Former OnlyFans CEO unveils his next act
Tim Stokely knows this is a fraught moment to talk up his new web3 startup, a celebrity digital collectables platform called Zoop. And he doesn't particularly want to discuss OnlyFans, the pornographic social media juggernaut he built and led before abruptly leaving last December.
- But when it comes to next acts, passion tops timing.
Why it matters: OnlyFans grew a multi-billion dollar business that not only leveraged sex, but also a keen understanding of how influencers and fans interact. Stokely and partner RJ Phillips, a onetime Morgan Stanley trader who later became an OnlyFans finance exec, believe they can apply those lessons to Zoop.
- They also believe Zoop will be more amenable to outside investors, including a $4 million round that's expected to close imminently.
- To date, the company has been funded by Phillips and Stokley, who says he no longer has an equity stake in OnlyFans (he declined to disclose details of his exit package).
What it does: Zoop will create digital avatar NFTs, beginning with a series of popular influencers and A-list celebrities, which users can buy, trade and use in third-party games. It will include a play-to-earn model, and plans to keep prices low so as to encourage large collections and for users to join relevant fan communities.
- Avatars will be created in licensed collaboration with the celeb or influencer, who will receive 70% of primary sale proceeds. Moving forward, less "known" individuals (e.g., college athletes, etc.) can create Zoop avatars, using an authentication system that sounds pretty similar to how OnlyFans verifies its models.
Launch window: Stokely and Phillips say the app is ready and was scheduled to launch during this week's big NFT event in New York. But they've decided to push back at least a month, given the raging crypto blizzard.
- "We're really not concerned about the drop in crypto asset values, or even what's happened to some other play-to-earn environments, because we'll always be a dollar exchange despite our tokens," Phillips says. "But we want to make sure there's some segregation from everything going on right now."
The bottom line: This isn't a team to sleep on, even if so many NFT projects go straight from grand ambition to the scrap heap. Stokely and Phillips claim to already have a bunch of top influencers and celebs signed and, if true, Zoop could be standing tall when the thaw arrives.

Task directions
In the article about Zoop, what share of primary sale proceeds goes to the celebrity or influencer behind an avatar?

Listed records

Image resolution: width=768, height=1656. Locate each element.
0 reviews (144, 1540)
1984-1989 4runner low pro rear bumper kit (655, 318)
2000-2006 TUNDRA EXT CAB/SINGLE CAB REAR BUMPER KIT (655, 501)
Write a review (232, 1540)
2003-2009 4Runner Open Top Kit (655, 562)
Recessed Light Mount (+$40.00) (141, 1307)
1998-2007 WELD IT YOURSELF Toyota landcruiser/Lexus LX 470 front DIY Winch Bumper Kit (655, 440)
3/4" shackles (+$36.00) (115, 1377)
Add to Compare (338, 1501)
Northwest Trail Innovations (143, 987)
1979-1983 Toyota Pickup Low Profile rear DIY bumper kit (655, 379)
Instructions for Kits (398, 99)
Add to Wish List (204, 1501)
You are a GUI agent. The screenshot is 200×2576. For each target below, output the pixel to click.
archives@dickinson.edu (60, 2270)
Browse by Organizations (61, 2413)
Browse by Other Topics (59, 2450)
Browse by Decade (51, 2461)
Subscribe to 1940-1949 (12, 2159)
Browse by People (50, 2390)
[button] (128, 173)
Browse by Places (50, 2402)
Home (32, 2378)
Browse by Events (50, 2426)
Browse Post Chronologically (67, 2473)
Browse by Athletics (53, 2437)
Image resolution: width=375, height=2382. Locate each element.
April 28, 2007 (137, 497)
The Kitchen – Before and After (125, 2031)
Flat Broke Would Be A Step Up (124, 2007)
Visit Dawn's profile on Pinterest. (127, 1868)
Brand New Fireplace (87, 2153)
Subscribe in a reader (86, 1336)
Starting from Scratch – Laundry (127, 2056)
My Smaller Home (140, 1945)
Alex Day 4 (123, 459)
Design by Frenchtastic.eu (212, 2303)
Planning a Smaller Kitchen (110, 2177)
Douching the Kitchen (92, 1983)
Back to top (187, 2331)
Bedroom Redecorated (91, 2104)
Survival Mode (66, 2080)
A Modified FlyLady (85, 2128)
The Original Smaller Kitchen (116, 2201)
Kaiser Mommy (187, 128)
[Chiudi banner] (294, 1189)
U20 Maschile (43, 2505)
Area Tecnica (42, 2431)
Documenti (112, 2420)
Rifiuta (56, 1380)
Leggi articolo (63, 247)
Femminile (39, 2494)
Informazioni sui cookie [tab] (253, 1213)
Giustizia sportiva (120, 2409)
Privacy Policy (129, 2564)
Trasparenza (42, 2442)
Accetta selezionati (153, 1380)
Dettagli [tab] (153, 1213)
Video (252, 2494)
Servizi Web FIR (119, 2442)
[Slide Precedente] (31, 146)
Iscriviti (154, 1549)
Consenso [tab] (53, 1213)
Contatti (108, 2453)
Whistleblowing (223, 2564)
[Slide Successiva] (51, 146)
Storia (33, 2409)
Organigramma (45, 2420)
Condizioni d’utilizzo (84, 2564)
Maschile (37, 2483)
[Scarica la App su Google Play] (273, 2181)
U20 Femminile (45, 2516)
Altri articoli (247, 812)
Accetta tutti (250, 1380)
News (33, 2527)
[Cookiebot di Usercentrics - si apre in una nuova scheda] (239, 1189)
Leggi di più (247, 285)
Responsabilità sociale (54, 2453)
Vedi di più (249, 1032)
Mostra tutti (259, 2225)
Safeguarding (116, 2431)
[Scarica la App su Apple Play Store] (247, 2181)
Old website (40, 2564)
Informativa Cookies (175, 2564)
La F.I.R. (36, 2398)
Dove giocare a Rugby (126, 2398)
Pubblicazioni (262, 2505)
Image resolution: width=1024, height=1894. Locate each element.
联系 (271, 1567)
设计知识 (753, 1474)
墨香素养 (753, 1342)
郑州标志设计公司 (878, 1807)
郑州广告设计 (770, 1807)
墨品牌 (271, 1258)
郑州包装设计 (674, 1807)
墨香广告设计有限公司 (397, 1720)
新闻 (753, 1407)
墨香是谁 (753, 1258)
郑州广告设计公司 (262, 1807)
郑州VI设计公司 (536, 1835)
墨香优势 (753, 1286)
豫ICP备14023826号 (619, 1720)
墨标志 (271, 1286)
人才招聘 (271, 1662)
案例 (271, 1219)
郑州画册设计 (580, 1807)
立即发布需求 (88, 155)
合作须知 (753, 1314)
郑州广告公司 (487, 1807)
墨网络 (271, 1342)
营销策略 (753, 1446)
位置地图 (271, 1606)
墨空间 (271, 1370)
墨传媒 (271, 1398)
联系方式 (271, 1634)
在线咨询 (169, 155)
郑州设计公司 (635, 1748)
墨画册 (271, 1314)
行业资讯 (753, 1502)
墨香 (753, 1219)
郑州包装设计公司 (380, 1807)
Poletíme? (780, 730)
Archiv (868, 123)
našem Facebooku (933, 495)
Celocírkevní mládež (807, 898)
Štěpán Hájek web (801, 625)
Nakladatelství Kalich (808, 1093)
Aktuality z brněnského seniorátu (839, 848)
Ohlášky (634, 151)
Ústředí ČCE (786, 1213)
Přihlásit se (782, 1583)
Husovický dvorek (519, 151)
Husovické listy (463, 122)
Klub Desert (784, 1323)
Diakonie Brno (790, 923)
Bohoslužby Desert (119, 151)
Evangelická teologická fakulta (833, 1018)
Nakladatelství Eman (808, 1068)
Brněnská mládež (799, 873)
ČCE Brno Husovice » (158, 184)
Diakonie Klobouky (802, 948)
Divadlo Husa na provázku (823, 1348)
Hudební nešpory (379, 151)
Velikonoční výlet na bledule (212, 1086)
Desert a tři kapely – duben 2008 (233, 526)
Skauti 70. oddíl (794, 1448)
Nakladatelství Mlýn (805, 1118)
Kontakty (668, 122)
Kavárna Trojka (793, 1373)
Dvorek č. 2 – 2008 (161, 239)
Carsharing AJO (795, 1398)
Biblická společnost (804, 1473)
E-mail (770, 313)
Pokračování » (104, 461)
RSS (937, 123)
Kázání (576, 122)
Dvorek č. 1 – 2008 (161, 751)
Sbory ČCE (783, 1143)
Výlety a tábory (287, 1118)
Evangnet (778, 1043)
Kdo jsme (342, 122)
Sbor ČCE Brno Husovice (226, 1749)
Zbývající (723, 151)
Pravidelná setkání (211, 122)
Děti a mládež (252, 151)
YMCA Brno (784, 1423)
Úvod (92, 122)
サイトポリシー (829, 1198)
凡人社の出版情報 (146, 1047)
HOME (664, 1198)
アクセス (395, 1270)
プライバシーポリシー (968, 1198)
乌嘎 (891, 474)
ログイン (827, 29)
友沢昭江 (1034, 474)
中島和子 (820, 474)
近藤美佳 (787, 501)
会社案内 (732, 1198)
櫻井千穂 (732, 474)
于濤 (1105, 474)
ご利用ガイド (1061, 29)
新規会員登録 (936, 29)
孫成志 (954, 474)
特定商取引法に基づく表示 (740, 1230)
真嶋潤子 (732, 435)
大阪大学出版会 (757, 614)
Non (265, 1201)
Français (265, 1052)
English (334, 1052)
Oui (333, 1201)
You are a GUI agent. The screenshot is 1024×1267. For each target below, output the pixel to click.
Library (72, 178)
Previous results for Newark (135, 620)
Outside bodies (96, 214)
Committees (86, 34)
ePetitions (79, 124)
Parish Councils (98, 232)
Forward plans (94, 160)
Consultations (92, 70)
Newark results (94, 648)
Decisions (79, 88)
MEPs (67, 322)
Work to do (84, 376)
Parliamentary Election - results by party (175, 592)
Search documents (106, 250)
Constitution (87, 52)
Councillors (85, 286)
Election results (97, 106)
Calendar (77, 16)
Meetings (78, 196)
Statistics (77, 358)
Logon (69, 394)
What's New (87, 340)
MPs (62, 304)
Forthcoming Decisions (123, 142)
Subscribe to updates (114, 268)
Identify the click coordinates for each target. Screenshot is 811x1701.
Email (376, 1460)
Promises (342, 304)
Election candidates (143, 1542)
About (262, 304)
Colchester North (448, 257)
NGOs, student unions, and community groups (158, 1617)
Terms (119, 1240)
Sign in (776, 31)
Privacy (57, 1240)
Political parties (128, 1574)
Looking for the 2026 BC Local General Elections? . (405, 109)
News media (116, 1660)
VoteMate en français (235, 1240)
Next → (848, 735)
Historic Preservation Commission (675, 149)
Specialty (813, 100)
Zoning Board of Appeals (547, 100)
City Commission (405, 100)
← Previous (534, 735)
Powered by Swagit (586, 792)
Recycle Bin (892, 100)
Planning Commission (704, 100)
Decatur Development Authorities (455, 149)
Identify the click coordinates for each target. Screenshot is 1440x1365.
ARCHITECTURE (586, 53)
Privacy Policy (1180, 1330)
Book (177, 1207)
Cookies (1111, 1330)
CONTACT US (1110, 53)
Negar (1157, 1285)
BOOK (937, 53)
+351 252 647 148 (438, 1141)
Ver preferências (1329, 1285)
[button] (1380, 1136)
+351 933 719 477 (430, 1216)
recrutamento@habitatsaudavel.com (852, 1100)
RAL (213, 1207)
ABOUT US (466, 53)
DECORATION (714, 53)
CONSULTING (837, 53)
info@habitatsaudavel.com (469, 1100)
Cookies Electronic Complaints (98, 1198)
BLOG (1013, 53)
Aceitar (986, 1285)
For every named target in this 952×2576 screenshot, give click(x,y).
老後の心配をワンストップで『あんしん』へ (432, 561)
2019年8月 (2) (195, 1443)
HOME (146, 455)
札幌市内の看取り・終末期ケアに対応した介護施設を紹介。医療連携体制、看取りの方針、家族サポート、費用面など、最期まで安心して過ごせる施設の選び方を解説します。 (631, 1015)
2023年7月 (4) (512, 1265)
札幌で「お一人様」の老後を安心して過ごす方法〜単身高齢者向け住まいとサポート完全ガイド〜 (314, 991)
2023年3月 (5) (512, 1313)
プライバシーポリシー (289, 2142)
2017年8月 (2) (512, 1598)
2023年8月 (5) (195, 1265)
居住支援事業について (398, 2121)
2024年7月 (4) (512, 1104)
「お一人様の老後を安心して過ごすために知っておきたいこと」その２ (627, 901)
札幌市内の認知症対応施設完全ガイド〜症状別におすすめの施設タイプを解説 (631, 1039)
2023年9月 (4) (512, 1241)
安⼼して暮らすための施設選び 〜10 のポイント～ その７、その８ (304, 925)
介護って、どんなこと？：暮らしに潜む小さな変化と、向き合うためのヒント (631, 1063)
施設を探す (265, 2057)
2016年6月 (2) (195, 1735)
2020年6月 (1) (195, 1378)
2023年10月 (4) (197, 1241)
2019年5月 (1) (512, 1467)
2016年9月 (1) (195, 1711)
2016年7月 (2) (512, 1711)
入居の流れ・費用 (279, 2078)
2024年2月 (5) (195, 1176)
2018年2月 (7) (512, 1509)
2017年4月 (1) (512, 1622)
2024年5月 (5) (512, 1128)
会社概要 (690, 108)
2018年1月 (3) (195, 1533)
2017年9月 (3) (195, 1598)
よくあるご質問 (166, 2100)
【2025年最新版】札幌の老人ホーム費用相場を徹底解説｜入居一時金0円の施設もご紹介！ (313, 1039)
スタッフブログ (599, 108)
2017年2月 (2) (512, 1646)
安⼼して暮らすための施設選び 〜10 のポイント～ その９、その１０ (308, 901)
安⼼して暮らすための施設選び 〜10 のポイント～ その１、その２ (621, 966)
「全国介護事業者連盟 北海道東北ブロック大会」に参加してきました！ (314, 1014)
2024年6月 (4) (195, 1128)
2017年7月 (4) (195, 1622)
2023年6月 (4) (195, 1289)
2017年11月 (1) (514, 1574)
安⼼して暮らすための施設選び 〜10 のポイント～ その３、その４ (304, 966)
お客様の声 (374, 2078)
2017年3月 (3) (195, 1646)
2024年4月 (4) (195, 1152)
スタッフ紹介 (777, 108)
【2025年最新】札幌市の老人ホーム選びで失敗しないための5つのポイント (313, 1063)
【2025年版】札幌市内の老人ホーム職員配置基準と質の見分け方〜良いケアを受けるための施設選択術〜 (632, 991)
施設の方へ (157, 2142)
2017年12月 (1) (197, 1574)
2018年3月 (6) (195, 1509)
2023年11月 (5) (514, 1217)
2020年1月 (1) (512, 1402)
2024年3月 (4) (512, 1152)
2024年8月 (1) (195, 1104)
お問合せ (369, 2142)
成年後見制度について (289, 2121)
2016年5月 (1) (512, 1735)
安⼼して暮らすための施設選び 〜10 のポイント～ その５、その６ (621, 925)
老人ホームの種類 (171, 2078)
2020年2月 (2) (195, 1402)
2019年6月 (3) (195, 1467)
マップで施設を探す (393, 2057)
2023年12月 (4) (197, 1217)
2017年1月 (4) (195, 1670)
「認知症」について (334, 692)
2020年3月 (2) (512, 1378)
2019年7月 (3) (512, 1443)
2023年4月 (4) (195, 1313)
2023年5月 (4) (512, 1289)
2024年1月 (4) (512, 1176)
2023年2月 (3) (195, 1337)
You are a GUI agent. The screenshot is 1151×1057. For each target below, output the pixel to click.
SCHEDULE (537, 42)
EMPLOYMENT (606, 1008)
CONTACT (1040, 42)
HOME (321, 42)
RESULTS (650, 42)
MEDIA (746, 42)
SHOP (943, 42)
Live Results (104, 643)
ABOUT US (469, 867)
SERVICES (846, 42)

The completed task
They receive 70% of primary sale proceeds.